The Court has the discretion to consider issues sua sponte that have been neglected by the parties so long as the parties have been provided notice of the Court's consideration of the issues and a fair opportunity to present their positions. See, e.g., Jackson v. Sec'y, Dep't of Corr., 292 F.3d 1347, 1349 (11th Cir. 2002). The Court finds it to be appropriate to consider the parties' clear oversights as to the application of the Speedy Trial Act, as doing so furthers correct application of the law and is therefore in the interests of justice, and as the parties have been afforded notice and an opportunity to be heard.

Specifically, the parties' assumption that the thirty-day deadline to indict would run by April 1, 2019, absent any subsequent ends-of-justice continuance or exclusion, was incorrect. A plain reading of the statute and the activity recorded on the docket indisputably shows that a substantial amount of the time between March 1 and April 1 was subject to other automatic statutory exclusions, as explained below: • First, as noted above, the Defendant was arrested in California and was removed via the procedures of Fed.R.Civ.P. 5 to this District. All the time from the beginning of the removal proceedings on March 4, 2019 [4-6] through his first appearance in this District, on March 13, 2019 [5]—10 days—was automatically excluded from the Speedy Trial calculations per 18 U.S.C. § 3161(h)(1)(E). • Second, the Government filed a motion for detention on March 13, 2019, see minute entry [5]; Judge Larkins scheduled a hearing on that motion for March 18 [7] and then continued that hearing until March 21 [8], at which hearing Judge Larkins ruled on the motion by granting a bond [15][16]. Per 18 U.S.C. § 3161 (h)(1)(D), the entire period in which this pretrial motion was pending and under advisement, from March 13 through March 21—a further eight days—was automatically excluded from Speedy Trial calculations.

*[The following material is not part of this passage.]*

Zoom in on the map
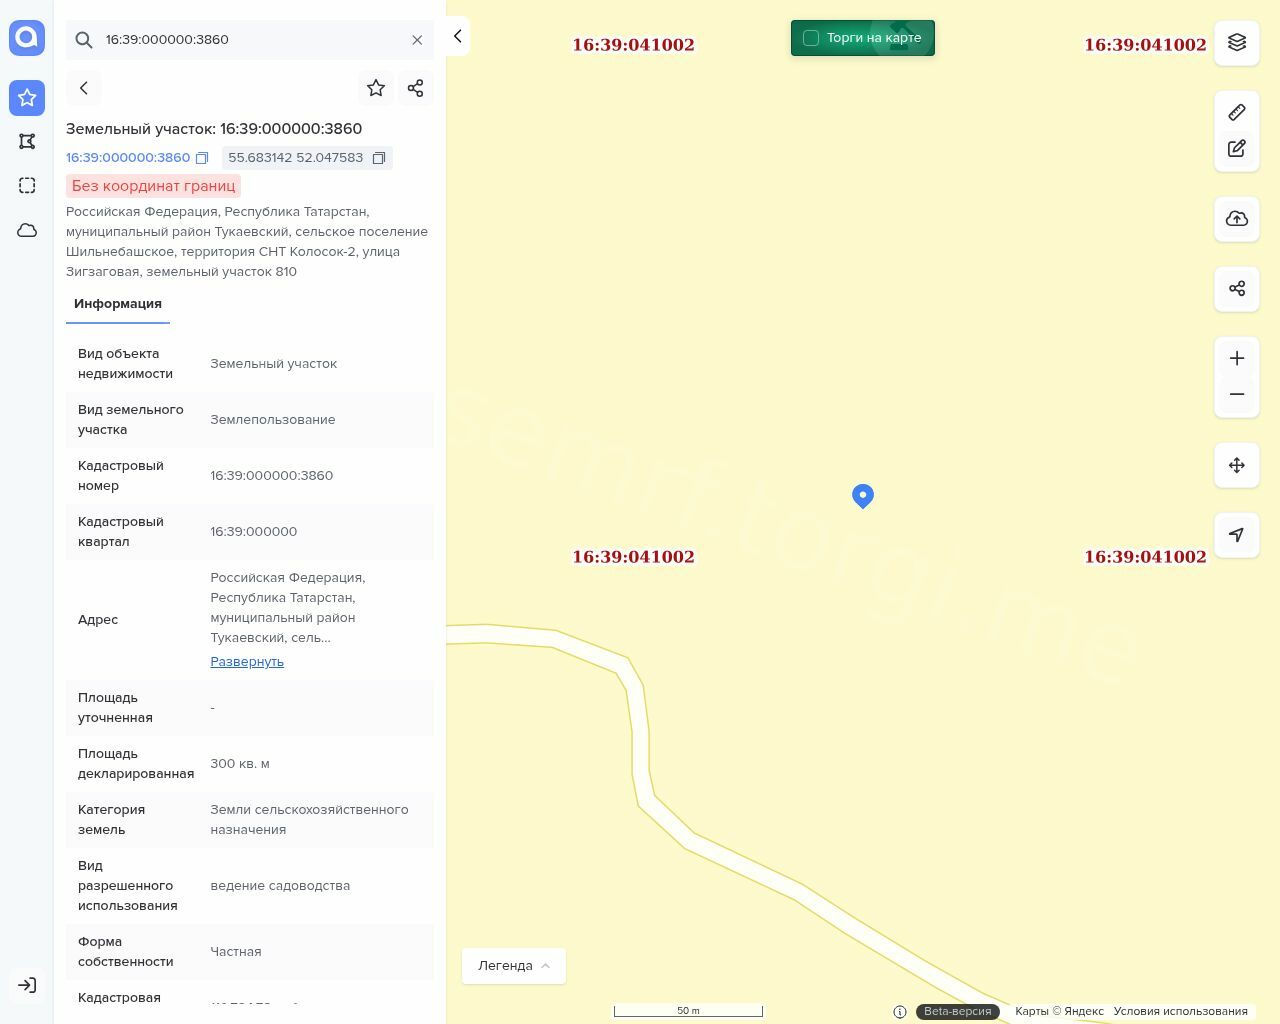 (1237, 359)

Thus, as of the beginning of Judge Larkins's ends-of-justice exclusions on April 1, 2019, only approximately 12 days of non-excludable time had passed against the Government's § 3161(b) deadline, not 29 days as the parties mistakenly assumed. Said another way, after the expiration of the ends-of-justice exclusions on May 24, 2019, the Government still had as many as 18 days left to formally charge the Defendant pursuant to the statute. The Government was therefore not in violation of the Speedy Trial Act as of May 24th, or even May 31st, when Defendant filed the instant motion to dismiss. And because that motion remains pending—thus tolling the Speedy Trial clock yet again, see 18 U.S.C. § 3161(h)(1)(D)—the Government is still not in violation, and as many as approximately 11 days will remain on the § 3161 deadline after timely resolution of the instant motion. The parties apparently both misunderstood and misapplied the plain words of the statute in believing otherwise.

It is true that Judge Larkins's April 18th order [23] gave an express deadline of May 24th, 2019 for the Government to formally the charge the Defendant, which the Government failed to meet. But the Defendant's Motion to Dismiss is premised on a purported violation of the Speedy Trial Act, not specifically as a sanction for violating any other provision of the April 18th Order. Neither in his motion nor in the oral argument did Defendant suggest or provide authority for the notion that the Court could or should independently enforce the reference to indicting by May 24th, to the extent that date differed from the deadline required by the Speedy Trial Act (which it does).

Indeed, as noted above, the district courts cannot generally enlarge the § 3161(b) 30-day deadline to some other future date. See Godoy, 821 F.2d at 1502-03. Instead, what matters for Speedy Trial Act purposes is how many days are excluded from that 30-day calculation. The answer, from Judge Larkins's orders, is that the entire period from April 1-May 24 was excluded. That the parties mistakenly believed at the time that this exclusion resulted in a May 24th deadline—and that Government counsel prepared and Defendant's counsel agreed to a proposed order that reflected this mutually-mistaken belief—is not what Godoy would have us now enforce. Instead, the Court must apply the agreed-to and Court-ordered 53-day ends-of-justice exclusion, in combination with the other automatic exclusions discussed above. The plain result of this math is to find that the 30 days have not passed.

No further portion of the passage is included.